Orientação da
ASCO, com participação da Sociedade Brasileira de Mastologia (SBM), vai
beneficiar 20% das pacientes com câncer de mama com a recomendação de não
realização da biópsia, quando o procedimento não se mostrar necessário
Maria_Sbytova
A Sociedade Americana de Oncologia Clínica (ASCO,
na sigla em inglês), uma das mais respeitadas organizações médicas
internacionais a orientar decisões no tratamento de pacientes com câncer em
diversas partes do mundo, passa a recomendar novas diretrizes (guidelines)
para cirurgia do linfonodo sentinela em câncer de mama. Com a participação de
pesquisadores de renomadas universidades, institutos e centros médicos dos
Estados Unidos, do Canadá e da Nigéria, a nova guideline se
destaca também pela contribuição da Sociedade Brasileira de Mastologia (SBM) e
pela pluralidade de opiniões na discussão das evidências atuais sobre o tema.
O mastologista Henrique Lima Couto, coordenador do
Departamento de Imagem da Mama da SBM e único especialista brasileiro a validar
as discussões sobre as diretrizes, estima que 20% das pacientes serão
beneficiadas com a recomendação de não realização da cirurgia nos casos em que
o procedimento se comprove facultativo.
O consenso sobre a nova guideline da ASCO
foi publicado em abril deste ano no Journal of Clinical Oncology. O
resultado do trabalho, descrito no artigo “Biópsia de linfonodo sentinela em
câncer de mama em estágio inicial: Atualização das diretrizes da ASCO”, reuniu
18 pesquisadores renomados de várias nacionalidades. “A nova diretriz
representa um processo árduo de um ano e meio, iniciado em dezembro de 2023,
que se encerra agora com esta publicação”, afirma o mastologista Henrique Lima
Couto. Nesse período, o painel de especialistas, no qual se inclui o
representante da SBM, realizou a revisão sistemática de ensaios clínicos
controlados randomizados. “Também foram feitas revisões externas, respondidas
mais de 200 perguntas de especialistas renomados, acrescentados dados e
recomendações por revisores externos para que o documento se apresentasse coeso
e robusto em todo o seu teor”, ressalta.
O linfonodo sentinela é o primeiro linfonodo (ou
grupo de linfonodos) para onde o câncer tem mais probabilidade de se espalhar a
partir do tumor primário. Ele atua como uma espécie de “sentinela”, ou seja,
alerta sobre uma possível disseminação do câncer pelo sistema linfático. Por
estar intimamente relacionado ao câncer de mama, a recomendação recorrente,
antes da publicação da nova diretriz da ASCO, era a retirada dos linfonodos
localizados na axila da paciente, diante do diagnóstico de um carcinoma
invasivo, por meio de biópsia. “Entre as mulheres submetidas à cirurgia de
linfonodo sentinela, 10% evoluem com dor crônica, alteração de sensibilidade,
dificuldade de movimentação do ombro ou algum grau de inchaço do braço, o
chamado linfedema”, pontua Lima Couto sobre os efeitos colaterais do
procedimento.
A nova diretriz para biópsia do linfonodo sentinela
traz alterações importantes para pacientes diagnosticadas com câncer de mama.

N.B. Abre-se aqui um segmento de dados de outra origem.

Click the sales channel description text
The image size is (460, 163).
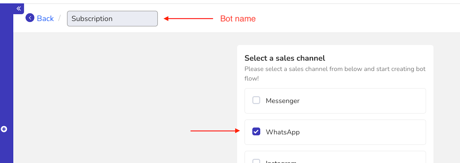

“Agora, os especialistas têm como opção não realizar a biópsia de linfonodo
sentinela. A partir da publicação, a ASCO recomenda fortemente que as mulheres
com tumores luminais, grau histológico 1-2, que se caracterizam por apresentar
receptores hormonais positivos, com menos de dois centímetros, que tenham axila
clinicamente negativa, também negativa ao ultrassom, e que serão submetidas a
tratamento conservador da mama, não façam a cirurgia da biópsia do linfonodo
sentinela”, diz o mastologista.
O grupo beneficiado com a nova recomendação envolve
pacientes na pós-menopausa, que tenham idade igual ou superior a 50 anos e
sejam submetidas à radioterapia da mama e que irão seguir com hormonioterapia.
“Para mulheres com mais de 65 anos, a radioterapia é também opcional, desde que
sejam tratadas com hormonioterapia”, reforça.
Para o coordenador do Departamento de Imagem da
Mama da SBM, as novas recomendações são um marco histórico. “Pela primeira vez,
uma sociedade internacional de peso recomenda abandonar a cirurgia axilar para
um grupo específico de mulheres com câncer de mama invasor sem ter que aumentar
ou compensar com tratamento radioterápico ou sistêmico adicional”, destaca
Henrique Lima Couto. “Trata-se de um avanço da ciência para as pacientes e para
a comunidade médica envolvida no tratamento do câncer de mama, e que conta com
a participação da Sociedade Brasileira de Mastologia”, conclui.